Sam Nichols: Variations for String Quartet
Recorded October 27, 2003
“Variations for String Quartet is a short set of free variations inspired by Beethoven’s op. 131: most of the melodic material is drawn from the first two measures of the Beethoven. I was intrigued by the fifth movement of op. 131, in which the cello seems to have impulse-control problems: it disrupts the texture, blurting out its little arpeggio figure in the wrong place, at the wrong dynamic level. In my piece the instruments are often out of synch with each other: playing a different rhythm, with a different kind of articulation–or simply still engrossed in the last variation, although the others have moved on. Variations is dedicated to Kurt Rohde and the Left Coast Chamber Ensemble.”—Sam Nichols
Sam Nichols (b. 1972) teaches music theory at the University of California, Davis. He studied guitar with Terry Champlin at Vassar College, and is currently a Ph.D. candidate in composition and theory at Brandeis University. He has studied composition with Ross Bauer, Eric Chasalow, Annea Lockwood, David Rakowski, Richard Wilson and Yehudi Wyner. His recent projects include a clarinet quintet commissioned by the Wellesley Composers Conference.

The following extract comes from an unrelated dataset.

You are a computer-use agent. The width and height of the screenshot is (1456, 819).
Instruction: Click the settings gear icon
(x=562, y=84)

William Beck: Communion for String Quartet and Electronics
Recorded October 27, 2003
“The concept for Communion came when I was in the Sierra Mountains. In nature I often contemplate things spiritual, including music, and influential composers inevitably will come to my mind. Beethoven is always among them. It was then a small step to bring Opus 131 into the picture. In Communion I use samples of a recording of that famous quartet as a key source of the electronic material, although never recognizably so. Communion is a work reflecting one possible coming together of nature and music, and a sense of kinship with composers of the past.” —William Beck
William Beck (b. 1972) teaches electronic and computer music at the University of California, Davis, and oversees the functions of RE4M, the university’s electro-acoustic music studio. His goal is to create music that speaks to listeners both within and outside of the electronic music community. He studied composition at Boston University.

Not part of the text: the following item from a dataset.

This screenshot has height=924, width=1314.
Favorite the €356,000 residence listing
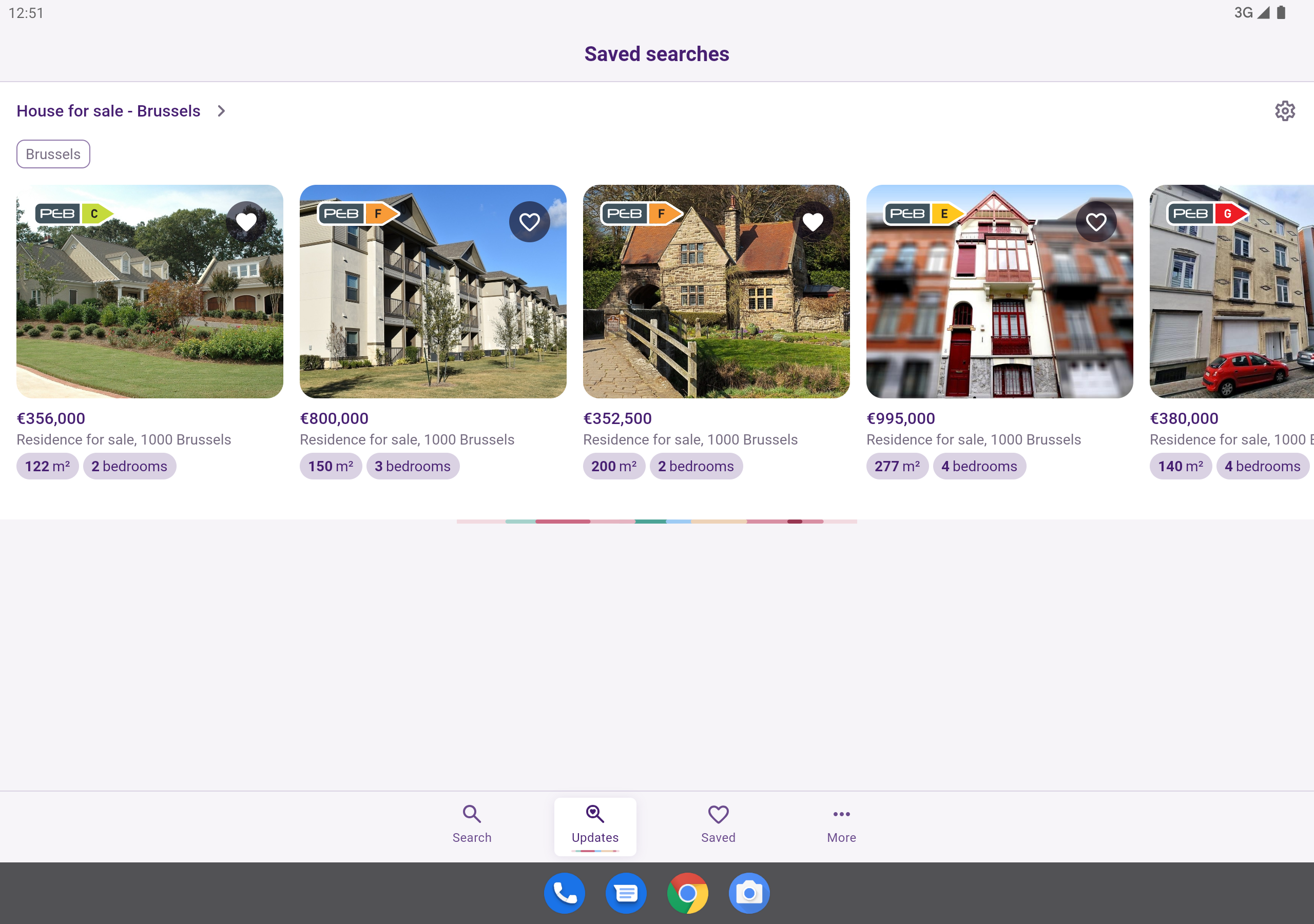point(246,220)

Yu-Hui Chang: Shadow Chase for String Quartet
Recorded October 27, 2003
“Despite being born exactly two hundred years after Beethoven and half a world away, I feel a connection to him through his music as if the distance of time and space does not exist. My major inspiration from Beethoven is not the technique but the humanity and perseverance that pervade his music. In Shadow Chase, I also tried to project a kind of subtlety and beauty that I perceived in his late string quartet Op. 131. On a technical note, the first four pitches of the fugue subject in the Op. 131 are used in the opening and
serve as the main harmonic material in Shadow Chase.” —Yu-Hui Chang
Yu-Hui Chang (b. 1970) holds degrees from Brandeis University (Ph.D.), Boston University (MM), and the National Taiwan Normal University (BFA). She joined the faculty at the University of California, Davis in 1999, and soon began co-directing the Empyrean Ensemble. An award-winning composer, Ms. Chang’s works have been performed in the U.S. extensively, as well as in other countries such as the Netherlands, Italy, South Korea, China, Japan, and Taiwan.
Ludwig van Beethoven: String Quartet Op. 131 in c sharp minor — 2nd
movement; Allegro molto vivace Recorded October 27, 2003.

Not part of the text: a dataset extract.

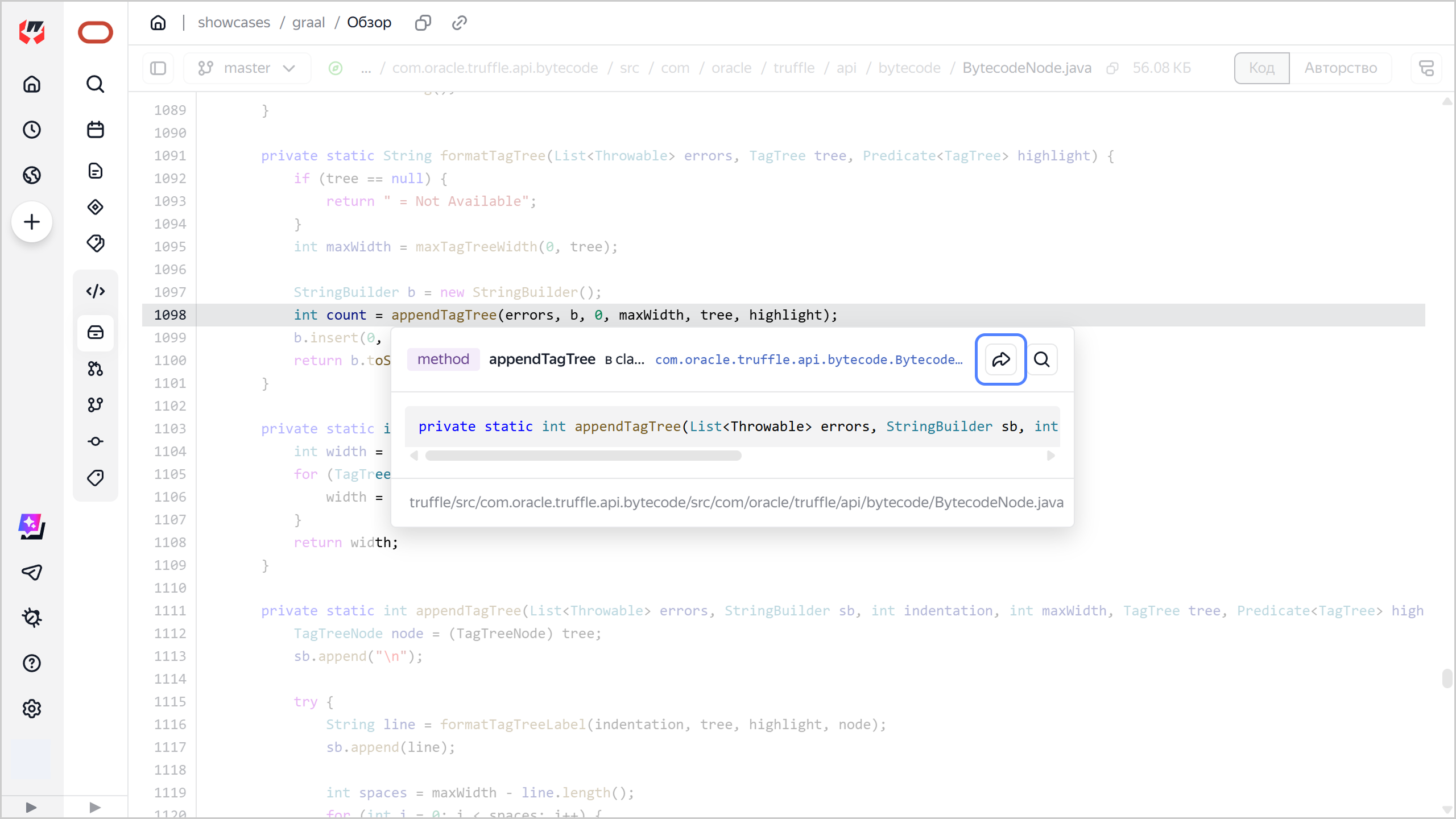Click the plus create-new button
Screen dimensions: 1456x819
pyautogui.click(x=32, y=222)

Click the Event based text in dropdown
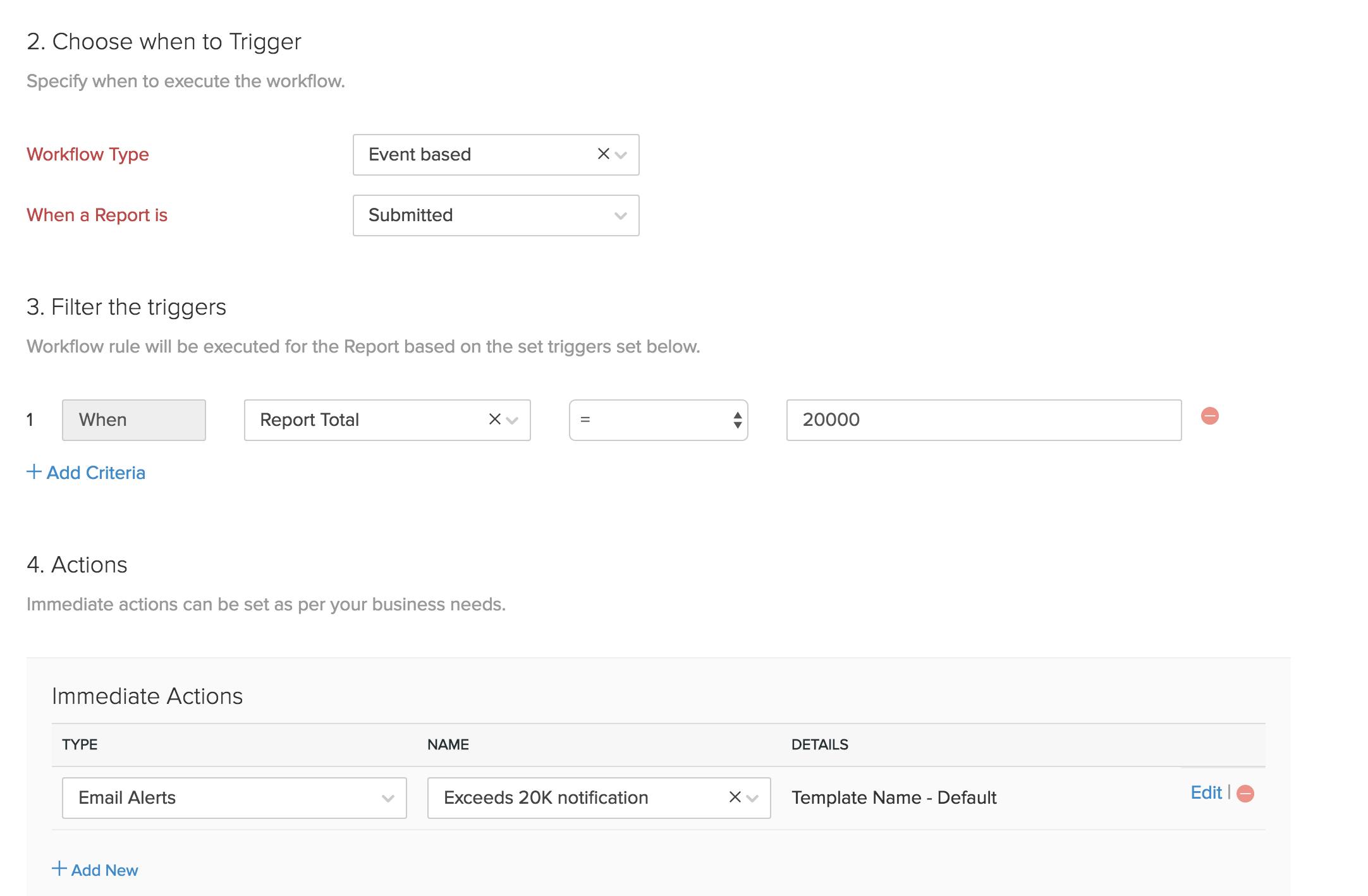click(420, 155)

“Beethoven (1770-1827) once said that Op. 131 was his favorite. Having once made the acquaintance of Beethoven’s c# minor String Quartet, audiences and players both dream of meeting up with it again. As we, too, found ourselves under the spell of Opus 131, we organized a program around it. The enchantment of the piece comes, perhaps, from the way it unfolds its surprises, making each unexpected development seem the only and perfect response to what came before it.” —Anna Presler, violin, Left Coast Chamber Ensemble.